Create note and configure executor number (default 1)

%spark.conf
spark.executor.instances  5

And then start your spark interpreter

%spark
sc.parallelize(1 to 100).count
...

While spark.master property of SparkInterpreter starts with k8s:// (default k8s://https://kubernetes.default.svc when Zeppelin started using zeppelin-server.yaml), Spark executors will be automatically created in your Kubernetes cluster. Spark UI is accessible by clicking SPARK JOB on the Paragraph.

Check here to know more about Running Spark on Kubernetes.

Build Zeppelin image manually

To build your own Zeppelin image, first build Zeppelin project with -Pbuild-distr flag.

$ mvn package -DskipTests -Pbuild-distr <your flags>

Binary package will be created under zeppelin-distribution/target directory. Move created package file under scripts/docker/zeppelin/bin/ directory.

$ mv zeppelin-distribution/target/zeppelin-*.tar.gz scripts/docker/zeppelin/bin/

scripts/docker/zeppelin/bin/Dockerfile downloads package from internet. Modify the file to add package from filesystem.

...

# Find following section and comment out
#RUN echo "$LOG_TAG Download Zeppelin binary" && \
#    wget -O /tmp/zeppelin-${Z_VERSION}-bin-all.tgz http://archive.apache.org/dist/zeppelin/zeppelin-${Z_VERSION}/zeppelin-${Z_VERSION}-bin-all.tgz && \
#    tar -zxvf /tmp/zeppelin-${Z_VERSION}-bin-all.tgz && \
#    rm -rf /tmp/zeppelin-${Z_VERSION}-bin-all.tgz && \
#    mv /zeppelin-${Z_VERSION}-bin-all ${ZEPPELIN_HOME}

# Add following lines right after the commented line above
ADD zeppelin-${Z_VERSION}.tar.gz /
RUN ln -s /zeppelin-${Z_VERSION} /zeppelin
...

Then build docker image.

# configure docker env, if you're using minikube
$ eval $(minikube docker-env) 

# change directory
$ cd scripts/docker/zeppelin/bin/

# build image. Replace <tag>.
$ docker build -t <tag> .

Finally, set custom image <tag> just created to image and ZEPPELIN_K8S_CONTAINER_IMAGE env variable of zeppelin-server container spec in zeppelin-server.yaml file.

Currently, single docker image is being used in both Zeppelin server and Interpreter pods. Therefore,

Pod	Number of instances	Image	Note
Zeppelin Server	1	Zeppelin docker image	User creates/deletes with kubectl command
Zeppelin Interpreters	n	Zeppelin docker image	Zeppelin Server creates/deletes
Spark executors	m	Spark docker image	Spark Interpreter creates/deletes

Currently, size of Zeppelin docker image is quite big. Zeppelin project is planning to provides lightweight images for each individual interpreter in the future.

How it works

Zeppelin on Kubernetes

k8s/zeppelin-server.yaml is provided to run Zeppelin Server with few sidecars and configurations.

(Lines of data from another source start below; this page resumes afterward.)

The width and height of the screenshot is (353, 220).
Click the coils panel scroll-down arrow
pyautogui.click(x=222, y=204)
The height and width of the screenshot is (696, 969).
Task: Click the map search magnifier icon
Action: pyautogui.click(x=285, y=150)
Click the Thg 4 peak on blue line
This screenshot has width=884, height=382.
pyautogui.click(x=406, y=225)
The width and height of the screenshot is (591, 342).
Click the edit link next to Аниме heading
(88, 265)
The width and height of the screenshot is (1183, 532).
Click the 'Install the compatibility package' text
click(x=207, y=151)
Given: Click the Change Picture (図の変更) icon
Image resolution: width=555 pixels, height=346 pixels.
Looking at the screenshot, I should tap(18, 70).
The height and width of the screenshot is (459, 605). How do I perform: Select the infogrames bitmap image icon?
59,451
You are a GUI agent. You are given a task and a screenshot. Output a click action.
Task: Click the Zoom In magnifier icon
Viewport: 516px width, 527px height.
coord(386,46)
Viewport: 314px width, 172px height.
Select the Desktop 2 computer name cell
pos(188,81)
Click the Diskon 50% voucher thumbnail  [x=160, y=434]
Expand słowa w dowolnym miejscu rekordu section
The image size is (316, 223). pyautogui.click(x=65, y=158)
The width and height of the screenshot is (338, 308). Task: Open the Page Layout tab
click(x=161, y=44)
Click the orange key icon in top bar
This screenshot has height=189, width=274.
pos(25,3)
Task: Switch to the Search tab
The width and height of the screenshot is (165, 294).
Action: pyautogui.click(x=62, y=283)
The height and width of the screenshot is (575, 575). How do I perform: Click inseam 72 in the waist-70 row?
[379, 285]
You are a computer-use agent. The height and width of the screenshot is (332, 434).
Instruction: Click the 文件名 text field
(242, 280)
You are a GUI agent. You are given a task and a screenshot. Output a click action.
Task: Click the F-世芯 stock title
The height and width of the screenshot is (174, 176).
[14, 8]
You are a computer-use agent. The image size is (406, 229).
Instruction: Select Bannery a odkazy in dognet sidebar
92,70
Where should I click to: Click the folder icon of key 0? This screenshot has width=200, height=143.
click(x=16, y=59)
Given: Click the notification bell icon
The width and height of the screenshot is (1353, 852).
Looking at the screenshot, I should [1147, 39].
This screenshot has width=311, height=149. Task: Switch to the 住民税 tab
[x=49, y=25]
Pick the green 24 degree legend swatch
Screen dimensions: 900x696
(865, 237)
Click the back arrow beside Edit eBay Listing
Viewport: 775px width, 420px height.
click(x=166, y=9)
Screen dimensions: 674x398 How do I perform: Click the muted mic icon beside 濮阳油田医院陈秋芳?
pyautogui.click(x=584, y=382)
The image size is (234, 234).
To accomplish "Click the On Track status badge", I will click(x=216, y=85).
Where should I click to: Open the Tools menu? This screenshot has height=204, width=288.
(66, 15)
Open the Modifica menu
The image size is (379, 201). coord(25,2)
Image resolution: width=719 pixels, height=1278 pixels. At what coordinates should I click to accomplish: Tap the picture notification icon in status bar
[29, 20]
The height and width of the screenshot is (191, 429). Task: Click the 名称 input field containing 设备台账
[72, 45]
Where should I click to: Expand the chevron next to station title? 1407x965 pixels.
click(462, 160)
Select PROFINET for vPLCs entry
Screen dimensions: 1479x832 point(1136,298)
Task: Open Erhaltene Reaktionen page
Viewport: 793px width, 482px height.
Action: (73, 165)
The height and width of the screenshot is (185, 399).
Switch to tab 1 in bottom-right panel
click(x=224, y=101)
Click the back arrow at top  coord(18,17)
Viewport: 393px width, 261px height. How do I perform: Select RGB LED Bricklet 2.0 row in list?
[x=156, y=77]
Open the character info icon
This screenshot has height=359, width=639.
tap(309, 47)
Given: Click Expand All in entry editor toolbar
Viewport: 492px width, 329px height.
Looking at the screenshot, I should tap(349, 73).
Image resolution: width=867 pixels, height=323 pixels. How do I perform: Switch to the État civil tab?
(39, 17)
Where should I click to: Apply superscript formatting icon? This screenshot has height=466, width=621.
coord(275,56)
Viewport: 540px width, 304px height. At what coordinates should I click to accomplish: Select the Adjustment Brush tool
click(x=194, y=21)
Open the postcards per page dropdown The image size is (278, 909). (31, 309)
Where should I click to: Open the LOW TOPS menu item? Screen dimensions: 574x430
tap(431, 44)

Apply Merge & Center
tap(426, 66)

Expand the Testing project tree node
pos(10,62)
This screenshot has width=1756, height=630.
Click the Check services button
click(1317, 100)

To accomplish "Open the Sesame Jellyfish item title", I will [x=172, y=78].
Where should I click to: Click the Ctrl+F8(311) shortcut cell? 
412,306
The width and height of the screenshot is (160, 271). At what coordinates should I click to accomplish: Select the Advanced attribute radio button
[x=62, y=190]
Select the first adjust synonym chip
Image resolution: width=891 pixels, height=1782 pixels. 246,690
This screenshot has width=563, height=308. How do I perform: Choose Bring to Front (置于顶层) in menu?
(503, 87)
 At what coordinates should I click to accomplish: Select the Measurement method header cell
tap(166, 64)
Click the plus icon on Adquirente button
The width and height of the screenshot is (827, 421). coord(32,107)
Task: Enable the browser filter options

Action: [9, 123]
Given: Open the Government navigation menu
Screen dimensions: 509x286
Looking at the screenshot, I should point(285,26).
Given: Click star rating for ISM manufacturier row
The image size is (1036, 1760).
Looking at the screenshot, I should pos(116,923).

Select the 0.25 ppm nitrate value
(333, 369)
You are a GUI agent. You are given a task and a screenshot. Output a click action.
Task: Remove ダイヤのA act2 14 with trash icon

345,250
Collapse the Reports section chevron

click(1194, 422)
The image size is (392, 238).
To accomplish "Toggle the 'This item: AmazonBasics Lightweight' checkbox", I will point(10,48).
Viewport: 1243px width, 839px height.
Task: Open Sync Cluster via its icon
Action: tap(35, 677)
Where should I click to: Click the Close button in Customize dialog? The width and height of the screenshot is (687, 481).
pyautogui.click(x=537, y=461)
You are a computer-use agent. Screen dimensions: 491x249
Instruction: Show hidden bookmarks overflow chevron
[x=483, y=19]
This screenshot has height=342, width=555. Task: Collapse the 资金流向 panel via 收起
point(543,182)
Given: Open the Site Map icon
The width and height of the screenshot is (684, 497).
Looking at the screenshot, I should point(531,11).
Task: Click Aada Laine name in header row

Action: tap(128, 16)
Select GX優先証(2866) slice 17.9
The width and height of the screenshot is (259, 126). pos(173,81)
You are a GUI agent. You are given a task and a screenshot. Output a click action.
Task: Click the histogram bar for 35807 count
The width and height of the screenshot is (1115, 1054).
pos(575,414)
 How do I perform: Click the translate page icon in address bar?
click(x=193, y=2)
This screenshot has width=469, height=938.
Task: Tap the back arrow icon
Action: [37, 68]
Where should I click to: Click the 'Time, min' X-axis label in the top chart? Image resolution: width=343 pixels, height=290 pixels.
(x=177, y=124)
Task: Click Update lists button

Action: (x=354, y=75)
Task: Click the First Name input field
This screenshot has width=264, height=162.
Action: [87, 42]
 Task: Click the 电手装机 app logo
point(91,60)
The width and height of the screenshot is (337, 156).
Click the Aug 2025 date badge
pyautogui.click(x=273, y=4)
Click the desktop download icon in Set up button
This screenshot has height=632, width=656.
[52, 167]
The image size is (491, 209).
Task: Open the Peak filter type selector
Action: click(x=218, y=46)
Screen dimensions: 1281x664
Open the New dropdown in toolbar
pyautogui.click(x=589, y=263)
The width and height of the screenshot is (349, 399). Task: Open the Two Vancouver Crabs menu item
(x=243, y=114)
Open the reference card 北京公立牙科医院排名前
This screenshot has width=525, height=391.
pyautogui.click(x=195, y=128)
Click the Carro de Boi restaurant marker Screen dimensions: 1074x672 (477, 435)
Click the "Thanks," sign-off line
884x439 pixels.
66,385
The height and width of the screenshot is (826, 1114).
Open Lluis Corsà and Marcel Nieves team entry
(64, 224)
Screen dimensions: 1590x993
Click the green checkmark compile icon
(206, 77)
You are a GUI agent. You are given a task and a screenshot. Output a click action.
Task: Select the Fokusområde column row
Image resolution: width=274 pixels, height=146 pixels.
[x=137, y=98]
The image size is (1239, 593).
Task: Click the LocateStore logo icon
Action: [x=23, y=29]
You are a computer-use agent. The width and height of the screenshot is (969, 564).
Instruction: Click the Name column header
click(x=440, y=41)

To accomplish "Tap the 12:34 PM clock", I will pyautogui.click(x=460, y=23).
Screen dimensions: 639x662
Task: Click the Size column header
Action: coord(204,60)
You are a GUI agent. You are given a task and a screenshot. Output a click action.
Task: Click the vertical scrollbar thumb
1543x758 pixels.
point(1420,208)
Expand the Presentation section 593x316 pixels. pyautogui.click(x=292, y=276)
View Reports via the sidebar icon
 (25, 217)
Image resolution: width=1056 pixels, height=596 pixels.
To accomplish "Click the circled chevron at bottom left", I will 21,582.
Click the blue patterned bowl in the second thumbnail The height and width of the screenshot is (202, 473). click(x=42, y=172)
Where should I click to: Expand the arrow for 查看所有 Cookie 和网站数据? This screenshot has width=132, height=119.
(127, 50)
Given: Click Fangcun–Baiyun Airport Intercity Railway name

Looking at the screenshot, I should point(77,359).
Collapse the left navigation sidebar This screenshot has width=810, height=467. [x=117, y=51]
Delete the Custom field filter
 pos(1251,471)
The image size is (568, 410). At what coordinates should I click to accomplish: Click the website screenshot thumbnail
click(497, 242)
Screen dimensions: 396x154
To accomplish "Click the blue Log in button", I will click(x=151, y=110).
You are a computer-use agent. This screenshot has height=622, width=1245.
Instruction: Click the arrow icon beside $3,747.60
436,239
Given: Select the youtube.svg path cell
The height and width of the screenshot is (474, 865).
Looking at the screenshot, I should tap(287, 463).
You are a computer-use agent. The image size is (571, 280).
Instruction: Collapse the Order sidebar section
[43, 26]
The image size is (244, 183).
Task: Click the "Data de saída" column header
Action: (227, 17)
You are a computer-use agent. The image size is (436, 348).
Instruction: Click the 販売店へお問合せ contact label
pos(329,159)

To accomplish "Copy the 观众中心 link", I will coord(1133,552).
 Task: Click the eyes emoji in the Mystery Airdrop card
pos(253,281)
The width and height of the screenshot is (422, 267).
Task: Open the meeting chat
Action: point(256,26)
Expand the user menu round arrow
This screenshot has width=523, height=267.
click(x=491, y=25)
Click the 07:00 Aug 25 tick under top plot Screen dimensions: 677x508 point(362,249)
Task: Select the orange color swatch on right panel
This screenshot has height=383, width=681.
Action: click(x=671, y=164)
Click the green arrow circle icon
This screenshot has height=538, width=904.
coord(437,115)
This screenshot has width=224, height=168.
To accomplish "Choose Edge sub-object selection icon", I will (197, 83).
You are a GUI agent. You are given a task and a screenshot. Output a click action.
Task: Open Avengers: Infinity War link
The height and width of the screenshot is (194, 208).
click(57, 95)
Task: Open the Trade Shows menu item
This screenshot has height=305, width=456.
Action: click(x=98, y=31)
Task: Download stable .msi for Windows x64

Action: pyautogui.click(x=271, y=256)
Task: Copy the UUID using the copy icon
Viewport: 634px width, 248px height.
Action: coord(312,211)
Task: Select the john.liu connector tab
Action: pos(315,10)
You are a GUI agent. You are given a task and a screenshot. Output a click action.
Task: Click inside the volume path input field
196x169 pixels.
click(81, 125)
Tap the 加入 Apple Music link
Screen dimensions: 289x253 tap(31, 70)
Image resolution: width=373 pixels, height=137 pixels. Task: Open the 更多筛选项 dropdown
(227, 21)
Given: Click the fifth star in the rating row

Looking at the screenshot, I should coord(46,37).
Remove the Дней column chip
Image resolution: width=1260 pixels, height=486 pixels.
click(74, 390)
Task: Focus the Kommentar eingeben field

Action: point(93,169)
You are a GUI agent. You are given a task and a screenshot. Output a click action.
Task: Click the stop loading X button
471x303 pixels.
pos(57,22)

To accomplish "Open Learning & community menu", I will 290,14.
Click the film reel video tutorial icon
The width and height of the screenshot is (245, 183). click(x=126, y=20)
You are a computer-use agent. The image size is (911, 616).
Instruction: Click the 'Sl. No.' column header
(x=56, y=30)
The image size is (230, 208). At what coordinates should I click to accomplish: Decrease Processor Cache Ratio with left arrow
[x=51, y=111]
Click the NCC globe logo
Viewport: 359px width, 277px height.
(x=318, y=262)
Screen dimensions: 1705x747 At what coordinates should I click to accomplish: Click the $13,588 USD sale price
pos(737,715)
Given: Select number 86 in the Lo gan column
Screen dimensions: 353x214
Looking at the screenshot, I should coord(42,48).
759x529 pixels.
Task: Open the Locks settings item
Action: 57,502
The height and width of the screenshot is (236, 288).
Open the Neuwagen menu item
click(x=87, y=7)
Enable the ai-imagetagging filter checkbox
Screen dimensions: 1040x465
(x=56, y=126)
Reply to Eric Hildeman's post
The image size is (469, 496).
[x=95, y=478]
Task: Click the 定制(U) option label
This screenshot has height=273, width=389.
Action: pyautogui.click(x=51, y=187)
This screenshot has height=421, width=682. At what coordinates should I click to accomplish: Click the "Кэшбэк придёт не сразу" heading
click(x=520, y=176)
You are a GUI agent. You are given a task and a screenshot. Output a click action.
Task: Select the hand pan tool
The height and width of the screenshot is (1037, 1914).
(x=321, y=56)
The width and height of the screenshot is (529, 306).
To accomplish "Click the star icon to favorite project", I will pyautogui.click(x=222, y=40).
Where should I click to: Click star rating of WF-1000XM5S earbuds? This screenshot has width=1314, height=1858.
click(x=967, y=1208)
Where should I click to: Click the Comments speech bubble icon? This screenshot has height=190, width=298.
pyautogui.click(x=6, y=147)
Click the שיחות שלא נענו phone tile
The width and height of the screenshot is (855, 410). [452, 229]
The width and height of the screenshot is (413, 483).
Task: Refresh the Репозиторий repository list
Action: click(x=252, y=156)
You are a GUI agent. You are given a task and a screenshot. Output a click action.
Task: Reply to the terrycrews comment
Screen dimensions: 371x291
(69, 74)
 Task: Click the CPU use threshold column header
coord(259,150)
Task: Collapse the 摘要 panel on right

Once Zeppelin Server is started in side Kubernetes, it auto configure itself to use K8sStandardInterpreterLauncher.

The launcher creates each interpreter in a Pod using templates located under k8s/interpreter/ directory. Templates in the directory applied in alphabetical order. Templates are rendered by jinjava and all interpreter properties are accessible inside the templates.

Spark on Kubernetes

When interpreter group is spark, Zeppelin sets necessary spark configuration automatically to use Spark on Kubernetes. It uses client mode, so Spark interpreter Pod works as a Spark driver, spark executors are launched in separate Pods. This auto configuration can be overrided by manually setting spark.master property of Spark interpreter.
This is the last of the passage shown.